In the edgeR manual on p. 12, it states, “As a rule of thumb, genes are dropped if they can’t possibly be expressed in all the samples for any of the conditions. Users can set their own definition of genes being expressed. Usually a gene is required to have a count of 5-10 in a library to be considered expressed in that library. Users should also filter with count-per-million (CPM) rather than filtering on the counts directly, as the latter does not account for differences in library sizes between samples.”

Here are the raw total counts (library size) for each of the in vivo libraries

Race 4 836601 20248 12414 13095 20967

Race 3 8565 1774 9289 7364 1928

Race 2 10408 4639 4495 827 1075

edgeR indicates that we have ca. 20,000 genes and expression of ca. 1,100 genes.

One question is, can we use the cut-offs described on p. 12 of your manual to make a responsible decision about what genes should be excluded due to small sample size for each of our fungi?

If we need to have a raw count of 5+ in a library, for example, if we use the case of race 4, and our smallest library has 12,414 raw counts, then should we have rowSum$(cpm (y)>403 , calculated as 5 raw counts * conversion to cpm for the smallest sample.

And for our 5 reps, do you have a recommended minimum number of samples in the group that should have, let’s say, cpm(y)>403 ?

And if the cut-offs are an appropriate place to exclude genes that would be otherwise erroneously indicated as down-regulated, are there other guidelines for the minimum cpm and # in each group that should be used for genes that are up-regulated in the in vivo?

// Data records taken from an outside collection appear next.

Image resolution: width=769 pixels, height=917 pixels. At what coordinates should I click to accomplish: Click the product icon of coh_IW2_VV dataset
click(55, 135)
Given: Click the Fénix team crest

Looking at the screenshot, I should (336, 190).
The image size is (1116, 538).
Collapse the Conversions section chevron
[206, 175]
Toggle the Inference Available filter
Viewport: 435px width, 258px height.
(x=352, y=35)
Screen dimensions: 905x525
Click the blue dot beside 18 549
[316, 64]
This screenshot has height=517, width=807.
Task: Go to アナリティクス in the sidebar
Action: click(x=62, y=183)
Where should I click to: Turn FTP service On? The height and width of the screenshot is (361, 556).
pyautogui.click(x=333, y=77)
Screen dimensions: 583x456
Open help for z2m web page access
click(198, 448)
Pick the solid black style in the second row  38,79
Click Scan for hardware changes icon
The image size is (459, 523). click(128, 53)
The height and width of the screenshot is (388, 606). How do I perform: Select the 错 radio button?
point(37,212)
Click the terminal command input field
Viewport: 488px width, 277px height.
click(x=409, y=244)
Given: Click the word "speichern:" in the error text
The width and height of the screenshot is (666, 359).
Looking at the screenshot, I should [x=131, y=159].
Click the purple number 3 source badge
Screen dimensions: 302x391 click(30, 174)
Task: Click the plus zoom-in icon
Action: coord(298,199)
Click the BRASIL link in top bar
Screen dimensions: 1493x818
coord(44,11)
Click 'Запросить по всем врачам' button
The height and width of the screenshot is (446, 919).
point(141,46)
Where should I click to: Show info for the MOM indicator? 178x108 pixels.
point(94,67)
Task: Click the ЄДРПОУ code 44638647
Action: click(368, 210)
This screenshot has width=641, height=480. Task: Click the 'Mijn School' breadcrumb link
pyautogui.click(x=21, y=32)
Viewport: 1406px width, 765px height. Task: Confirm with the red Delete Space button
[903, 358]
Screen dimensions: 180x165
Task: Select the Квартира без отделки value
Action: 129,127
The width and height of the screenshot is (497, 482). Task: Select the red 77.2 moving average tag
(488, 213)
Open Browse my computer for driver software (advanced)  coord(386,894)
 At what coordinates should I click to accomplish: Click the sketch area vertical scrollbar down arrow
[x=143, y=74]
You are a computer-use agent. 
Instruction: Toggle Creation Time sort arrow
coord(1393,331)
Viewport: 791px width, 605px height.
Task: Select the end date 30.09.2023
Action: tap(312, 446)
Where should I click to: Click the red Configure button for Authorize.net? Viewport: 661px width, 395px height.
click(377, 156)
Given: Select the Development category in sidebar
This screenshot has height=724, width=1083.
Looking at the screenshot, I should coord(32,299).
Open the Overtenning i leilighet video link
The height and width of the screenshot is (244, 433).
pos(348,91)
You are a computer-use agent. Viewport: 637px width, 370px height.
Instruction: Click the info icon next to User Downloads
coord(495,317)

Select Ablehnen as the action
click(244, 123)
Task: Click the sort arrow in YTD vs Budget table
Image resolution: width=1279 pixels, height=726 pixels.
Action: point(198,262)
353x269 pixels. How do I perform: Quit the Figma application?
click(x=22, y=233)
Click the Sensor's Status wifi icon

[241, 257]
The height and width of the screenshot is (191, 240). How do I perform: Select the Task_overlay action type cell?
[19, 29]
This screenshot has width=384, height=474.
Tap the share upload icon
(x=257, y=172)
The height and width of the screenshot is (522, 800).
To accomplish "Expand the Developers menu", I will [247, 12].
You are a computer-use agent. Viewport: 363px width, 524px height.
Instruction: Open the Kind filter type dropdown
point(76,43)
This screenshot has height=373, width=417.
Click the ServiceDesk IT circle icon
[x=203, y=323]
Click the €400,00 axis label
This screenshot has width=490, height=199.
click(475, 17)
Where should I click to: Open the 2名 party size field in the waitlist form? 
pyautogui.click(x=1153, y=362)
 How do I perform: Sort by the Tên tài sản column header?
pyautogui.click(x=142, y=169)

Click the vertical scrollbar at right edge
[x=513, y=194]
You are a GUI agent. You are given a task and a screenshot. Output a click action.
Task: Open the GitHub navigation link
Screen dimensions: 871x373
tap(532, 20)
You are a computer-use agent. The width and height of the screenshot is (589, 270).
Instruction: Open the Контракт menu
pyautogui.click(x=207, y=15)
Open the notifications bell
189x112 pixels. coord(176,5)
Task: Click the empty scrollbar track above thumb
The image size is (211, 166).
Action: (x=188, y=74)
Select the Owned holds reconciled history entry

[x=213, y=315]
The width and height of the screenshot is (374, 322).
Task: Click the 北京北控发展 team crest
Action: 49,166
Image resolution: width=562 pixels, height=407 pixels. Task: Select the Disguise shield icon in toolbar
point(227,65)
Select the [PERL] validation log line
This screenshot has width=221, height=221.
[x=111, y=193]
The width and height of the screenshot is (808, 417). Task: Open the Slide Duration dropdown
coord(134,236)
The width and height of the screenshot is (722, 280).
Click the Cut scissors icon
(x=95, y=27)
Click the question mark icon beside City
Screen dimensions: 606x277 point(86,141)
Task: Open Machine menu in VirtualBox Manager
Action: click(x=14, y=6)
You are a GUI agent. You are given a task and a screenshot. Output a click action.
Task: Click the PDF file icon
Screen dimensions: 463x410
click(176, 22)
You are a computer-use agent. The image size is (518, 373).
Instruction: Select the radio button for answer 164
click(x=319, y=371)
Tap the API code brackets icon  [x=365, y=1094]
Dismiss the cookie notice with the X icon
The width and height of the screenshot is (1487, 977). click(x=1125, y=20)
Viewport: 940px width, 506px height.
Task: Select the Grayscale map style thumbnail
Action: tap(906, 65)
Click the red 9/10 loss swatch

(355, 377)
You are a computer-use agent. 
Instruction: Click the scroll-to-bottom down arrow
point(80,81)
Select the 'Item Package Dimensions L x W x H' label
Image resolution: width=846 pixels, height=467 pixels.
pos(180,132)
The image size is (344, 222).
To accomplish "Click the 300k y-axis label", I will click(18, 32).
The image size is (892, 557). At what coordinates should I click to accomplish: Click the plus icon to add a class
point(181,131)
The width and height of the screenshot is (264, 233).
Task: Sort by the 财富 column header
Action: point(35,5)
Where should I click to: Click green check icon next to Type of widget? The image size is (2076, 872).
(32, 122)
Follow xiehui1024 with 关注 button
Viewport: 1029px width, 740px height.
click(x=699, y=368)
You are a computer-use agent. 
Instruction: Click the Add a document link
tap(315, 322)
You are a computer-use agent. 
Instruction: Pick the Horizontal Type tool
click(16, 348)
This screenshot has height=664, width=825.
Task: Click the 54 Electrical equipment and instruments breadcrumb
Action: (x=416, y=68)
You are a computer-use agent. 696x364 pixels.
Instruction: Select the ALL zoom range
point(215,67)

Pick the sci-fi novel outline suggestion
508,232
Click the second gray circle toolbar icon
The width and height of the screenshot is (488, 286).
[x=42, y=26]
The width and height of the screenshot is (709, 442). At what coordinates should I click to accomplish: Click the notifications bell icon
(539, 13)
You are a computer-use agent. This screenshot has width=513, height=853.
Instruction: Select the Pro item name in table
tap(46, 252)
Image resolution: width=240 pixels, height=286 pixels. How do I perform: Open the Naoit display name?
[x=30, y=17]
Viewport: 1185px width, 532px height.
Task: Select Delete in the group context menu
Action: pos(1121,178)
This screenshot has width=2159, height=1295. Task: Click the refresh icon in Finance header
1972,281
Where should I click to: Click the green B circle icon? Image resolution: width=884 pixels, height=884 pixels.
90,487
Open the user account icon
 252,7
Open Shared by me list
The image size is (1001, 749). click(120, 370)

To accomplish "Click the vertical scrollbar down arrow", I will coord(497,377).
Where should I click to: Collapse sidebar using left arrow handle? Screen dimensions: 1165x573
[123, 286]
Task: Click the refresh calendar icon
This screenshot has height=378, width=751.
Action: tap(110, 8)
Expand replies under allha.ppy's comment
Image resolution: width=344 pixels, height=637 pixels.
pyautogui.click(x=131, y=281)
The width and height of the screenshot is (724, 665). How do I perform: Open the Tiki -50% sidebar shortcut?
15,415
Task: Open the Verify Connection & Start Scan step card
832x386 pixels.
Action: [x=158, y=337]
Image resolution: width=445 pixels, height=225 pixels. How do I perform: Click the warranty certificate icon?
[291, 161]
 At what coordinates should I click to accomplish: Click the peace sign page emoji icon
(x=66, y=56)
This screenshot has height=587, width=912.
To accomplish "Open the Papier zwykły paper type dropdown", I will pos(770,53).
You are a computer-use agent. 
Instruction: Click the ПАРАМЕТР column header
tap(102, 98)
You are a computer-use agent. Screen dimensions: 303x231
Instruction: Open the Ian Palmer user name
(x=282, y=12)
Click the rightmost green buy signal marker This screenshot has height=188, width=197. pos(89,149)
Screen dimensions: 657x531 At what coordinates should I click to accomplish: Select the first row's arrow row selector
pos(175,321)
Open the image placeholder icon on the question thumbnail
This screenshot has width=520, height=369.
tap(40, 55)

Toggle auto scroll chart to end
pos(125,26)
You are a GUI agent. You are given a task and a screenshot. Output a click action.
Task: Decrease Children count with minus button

Many thanks for any guidance!

I agree that using the smallest library size to guide the cpm cutoff may be very conservative in terms of how many genes to keep in the analysis. In general, we have found that people in general have difficulty correctly applying the filtering advice of the User's Guide, so edgeR now has a function that will optimize the filtering for you. Just use

keep <- filterByExpr(dge, design)

or just

keep <- filterByExpr(dge)

if dge$samples$group is set appropriately. Then

dge.filtered <- dge[keep, , keep.lib.sizes=FALSE]

Here dge is the DGEList for all the samples together, both in vivo and in vitro. See our Example Workflow Using edgeR-QL for a complete example analysis using filterByExpr.

The above will probably be less conservative than what you are doing now. I can't guarantee that it will work perfectly because your setup is really extreme. I have never before seen anyone trying to get information from TagSeq or RNA-seq libraries with less than 1000 reads, except in a single-cell context. You just have to accept that you will need to filter a lot of genes if you want to keep all the libraries. Depending on how the analysis works out, you might consider removing the four samples that have library sizes less than 2000.